Rather, the term "computer program" is used herein in a generic
sense to reference any type of computer code (e.g., software or
microcode) that can be employed to program one or more processors
to implement above-discussed aspects of the present invention.
[0204] The phraseology and terminology used herein is for the
purpose of description and should not be regarded as limiting. The
use of "including," "comprising," "having," "containing",
"involving", and variations thereof, is meant to encompass the
items listed thereafter and additional items. Use of ordinal terms
such as "first," "second," "third," etc., in the claims to modify a
claim element does not by itself connote any priority, precedence,
or order of one claim element over another or the temporal order in
which acts of a method are performed. Ordinal terms are used merely
as labels to distinguish one claim element having a certain name
from another element having a same name (but for use of the ordinal
term), to distinguish the claim elements from each other.

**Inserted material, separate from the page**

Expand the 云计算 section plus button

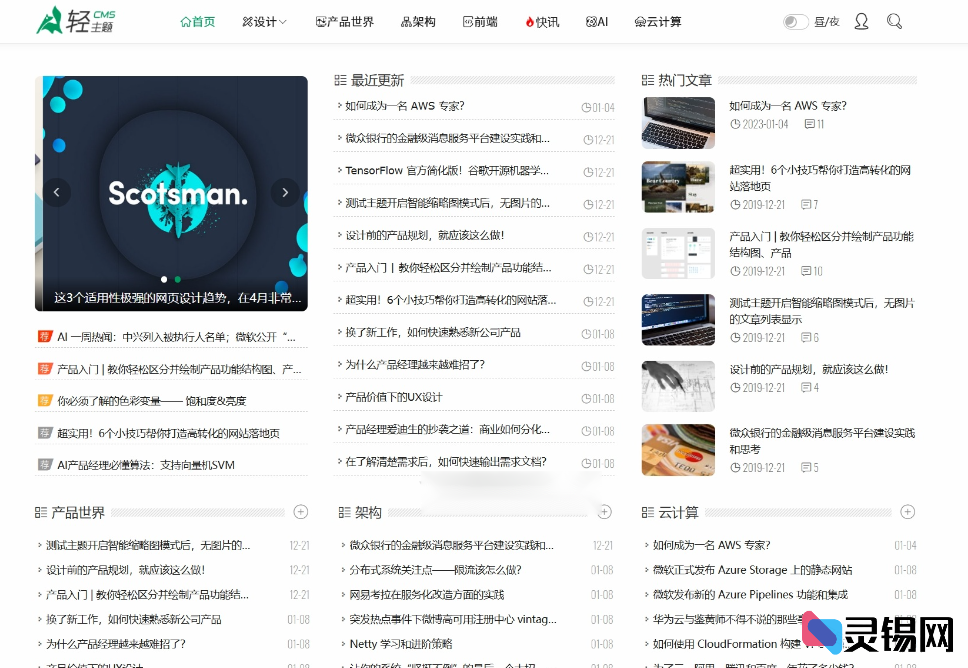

[0205] Having described several embodiments of the invention in
detail, various modifications and improvements will readily occur
to those skilled in the art. Such modifications and improvements
are intended to be within the spirit and scope of the invention.
Accordingly, the foregoing description is by way of example only,
and is not intended as limiting. The invention is limited only as
defined by the following claims and the equivalents thereto.